___ Data for this task ___

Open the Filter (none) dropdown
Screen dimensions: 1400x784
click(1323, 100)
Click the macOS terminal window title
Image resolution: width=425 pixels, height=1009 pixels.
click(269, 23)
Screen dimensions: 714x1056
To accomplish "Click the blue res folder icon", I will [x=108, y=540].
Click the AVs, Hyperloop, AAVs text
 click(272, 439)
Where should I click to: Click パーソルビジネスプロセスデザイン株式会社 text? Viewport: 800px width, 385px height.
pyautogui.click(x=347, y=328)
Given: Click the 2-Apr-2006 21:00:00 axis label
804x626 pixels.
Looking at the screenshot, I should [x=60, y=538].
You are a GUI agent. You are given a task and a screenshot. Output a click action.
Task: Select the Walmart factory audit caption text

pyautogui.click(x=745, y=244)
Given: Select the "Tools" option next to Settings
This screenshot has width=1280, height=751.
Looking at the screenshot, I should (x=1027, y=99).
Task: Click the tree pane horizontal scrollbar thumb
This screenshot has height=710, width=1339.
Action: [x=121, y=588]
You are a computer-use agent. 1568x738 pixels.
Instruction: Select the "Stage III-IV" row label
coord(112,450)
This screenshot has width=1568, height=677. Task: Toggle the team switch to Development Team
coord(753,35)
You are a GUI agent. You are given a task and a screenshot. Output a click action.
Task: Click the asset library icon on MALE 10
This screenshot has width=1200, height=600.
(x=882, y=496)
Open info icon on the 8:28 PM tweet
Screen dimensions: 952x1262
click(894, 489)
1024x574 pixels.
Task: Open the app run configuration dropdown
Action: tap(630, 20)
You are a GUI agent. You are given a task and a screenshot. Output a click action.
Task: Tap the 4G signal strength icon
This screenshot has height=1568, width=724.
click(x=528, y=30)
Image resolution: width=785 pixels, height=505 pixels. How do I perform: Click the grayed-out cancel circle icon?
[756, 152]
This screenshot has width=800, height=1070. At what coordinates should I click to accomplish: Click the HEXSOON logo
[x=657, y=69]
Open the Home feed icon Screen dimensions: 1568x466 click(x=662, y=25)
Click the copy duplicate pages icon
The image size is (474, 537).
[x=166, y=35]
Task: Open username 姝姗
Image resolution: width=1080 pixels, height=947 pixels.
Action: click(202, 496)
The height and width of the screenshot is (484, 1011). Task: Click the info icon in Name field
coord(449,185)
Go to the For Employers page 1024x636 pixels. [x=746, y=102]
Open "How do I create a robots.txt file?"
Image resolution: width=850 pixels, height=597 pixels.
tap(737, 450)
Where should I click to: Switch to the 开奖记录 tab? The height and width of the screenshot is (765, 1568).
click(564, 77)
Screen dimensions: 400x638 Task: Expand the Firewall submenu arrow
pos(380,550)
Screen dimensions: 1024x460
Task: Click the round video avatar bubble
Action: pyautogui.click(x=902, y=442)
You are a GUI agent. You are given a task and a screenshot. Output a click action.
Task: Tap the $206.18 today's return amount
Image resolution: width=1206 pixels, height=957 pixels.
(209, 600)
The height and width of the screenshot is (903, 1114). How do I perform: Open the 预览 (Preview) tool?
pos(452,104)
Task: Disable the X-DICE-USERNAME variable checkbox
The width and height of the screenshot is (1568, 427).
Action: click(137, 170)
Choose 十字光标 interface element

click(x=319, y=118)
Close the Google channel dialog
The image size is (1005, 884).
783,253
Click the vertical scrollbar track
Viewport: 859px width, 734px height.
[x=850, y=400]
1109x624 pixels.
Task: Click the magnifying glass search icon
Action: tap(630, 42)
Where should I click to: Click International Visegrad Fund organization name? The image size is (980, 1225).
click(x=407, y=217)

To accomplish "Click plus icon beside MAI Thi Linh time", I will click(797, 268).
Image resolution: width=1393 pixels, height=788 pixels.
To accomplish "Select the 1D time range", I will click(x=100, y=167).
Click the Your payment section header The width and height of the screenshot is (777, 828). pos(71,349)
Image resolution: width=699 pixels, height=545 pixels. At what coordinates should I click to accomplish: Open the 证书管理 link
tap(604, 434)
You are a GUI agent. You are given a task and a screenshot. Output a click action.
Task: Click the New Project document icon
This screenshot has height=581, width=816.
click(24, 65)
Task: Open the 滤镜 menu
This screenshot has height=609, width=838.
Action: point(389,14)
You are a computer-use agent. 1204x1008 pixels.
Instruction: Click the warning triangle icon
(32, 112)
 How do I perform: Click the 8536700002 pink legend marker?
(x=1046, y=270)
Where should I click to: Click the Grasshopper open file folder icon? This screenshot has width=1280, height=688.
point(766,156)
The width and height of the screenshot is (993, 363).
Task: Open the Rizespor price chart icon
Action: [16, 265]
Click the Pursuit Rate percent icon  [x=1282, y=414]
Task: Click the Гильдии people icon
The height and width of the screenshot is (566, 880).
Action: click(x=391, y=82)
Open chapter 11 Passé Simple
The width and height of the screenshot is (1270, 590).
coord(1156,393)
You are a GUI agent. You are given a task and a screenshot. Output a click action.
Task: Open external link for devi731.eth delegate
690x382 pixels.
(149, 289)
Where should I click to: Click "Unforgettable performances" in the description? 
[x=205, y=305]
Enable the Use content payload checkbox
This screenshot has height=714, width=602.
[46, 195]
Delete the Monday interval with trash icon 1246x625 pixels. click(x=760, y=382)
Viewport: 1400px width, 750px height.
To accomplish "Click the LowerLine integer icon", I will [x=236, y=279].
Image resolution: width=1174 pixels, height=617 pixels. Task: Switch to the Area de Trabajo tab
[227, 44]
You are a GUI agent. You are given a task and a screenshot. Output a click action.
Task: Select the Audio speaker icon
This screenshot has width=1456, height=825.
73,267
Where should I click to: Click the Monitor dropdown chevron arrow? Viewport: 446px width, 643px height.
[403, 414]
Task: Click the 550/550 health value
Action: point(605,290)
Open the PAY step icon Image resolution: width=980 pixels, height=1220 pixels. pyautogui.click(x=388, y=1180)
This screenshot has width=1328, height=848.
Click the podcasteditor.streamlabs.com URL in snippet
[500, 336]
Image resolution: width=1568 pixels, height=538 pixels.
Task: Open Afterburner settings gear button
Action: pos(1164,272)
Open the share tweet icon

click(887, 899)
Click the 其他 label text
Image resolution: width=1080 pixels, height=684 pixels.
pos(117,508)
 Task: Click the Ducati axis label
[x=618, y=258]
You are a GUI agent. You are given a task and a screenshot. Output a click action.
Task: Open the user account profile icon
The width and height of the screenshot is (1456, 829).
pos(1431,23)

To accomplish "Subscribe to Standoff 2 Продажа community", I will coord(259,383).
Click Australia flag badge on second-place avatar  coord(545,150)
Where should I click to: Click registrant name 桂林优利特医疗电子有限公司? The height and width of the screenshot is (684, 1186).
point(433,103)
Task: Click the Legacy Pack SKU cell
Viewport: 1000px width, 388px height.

___

Task to complete: Each line of the material that contains "will" is to be counted, and only the total stated.

Final answer: 5